With the improving siege artillery of the 17th century, larger bastions became necessary, and very soon the curtain lost its importance, the bastions being now the principal points to be attacked. The office of the flanks was also changed: they now had to enfilade, chiefly, the ditch in front of the face of the opposite bastion, and instead of being erected perpendicular to the curtain, they were made perpendicular to the prolongation of that face, called the line of defence. The height of the masonry revêtement was reduced so as to be covered from direct fire by the glacis or the parapet of the lower outworks. Thus bastions, in the hands of the old French and German school, and subsequently in those of Vauban and Coehorn, underwent many changes of form and size, until about 1740, Cormontaigne published a system of bastionary fortification[1] which is generally considered as the most perfect of its kind. His bastions are as large as they can well be made; his flanks are nearly, but not quite, perpendicular to the lines of defence, and great improvements are made in the outworks.

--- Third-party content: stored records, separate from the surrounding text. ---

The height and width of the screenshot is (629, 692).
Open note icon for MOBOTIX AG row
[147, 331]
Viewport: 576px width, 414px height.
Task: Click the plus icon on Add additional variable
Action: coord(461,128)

Bastions are either full or empty. In the first case, the whole of the interior is raised to the height of the rampart; in the latter, the rampart goes round the interior side of the bastion with a sufficient breadth for serving the guns, and leaves a hollow in the middle of the work. In full bastions, cavaliers are sometimes erected: works, the sides of which run parallel with those of the bastion, and are elevated high enough to allow of the guns being fired over its parapet. From the commanding height of such cavaliers, guns of the greatest range are generally placed in them in order to annoy the enemy at a distance.

The system of fortification based upon bastions was the only one known from the 16th to the end of the 18th century, when Montalembert put forward several new methods without bastions, among which the polygonal or caponniere system for inland fortresses, and the system of casemated forts with several tiers of guns, have found most favor.

  1. Architecture militaire, ou l'art de fortifier.—Ed.